## Problem requirements
In your copy of the data, omit the pictures and keep all else exactly as given.

(Stored items)
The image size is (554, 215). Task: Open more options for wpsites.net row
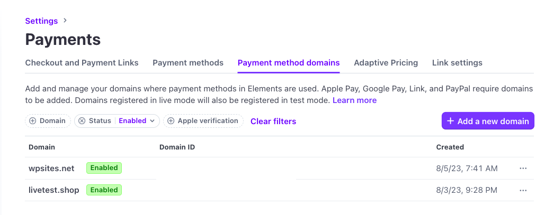[x=523, y=169]
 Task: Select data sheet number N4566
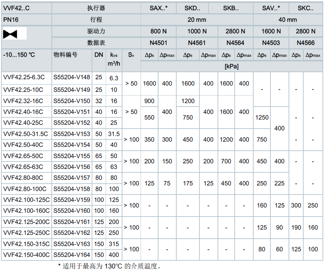pyautogui.click(x=305, y=43)
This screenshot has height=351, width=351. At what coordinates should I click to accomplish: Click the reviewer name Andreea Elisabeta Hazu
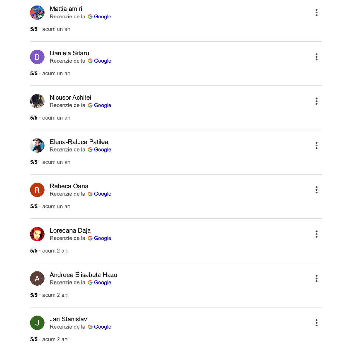click(x=83, y=275)
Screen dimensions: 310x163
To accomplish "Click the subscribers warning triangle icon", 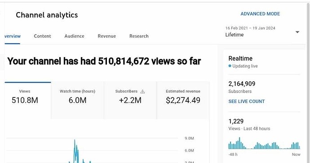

## Response
The image size is (554, 215). Task: Open more options for wpsites.net row
[x=523, y=169]
 Task: Select data sheet number N4566
pyautogui.click(x=305, y=43)
This screenshot has height=351, width=351. At what coordinates should I click to accomplish: Click the reviewer name Andreea Elisabeta Hazu
click(x=83, y=275)
Screen dimensions: 310x163
To accomplish "Click the subscribers warning triangle icon", 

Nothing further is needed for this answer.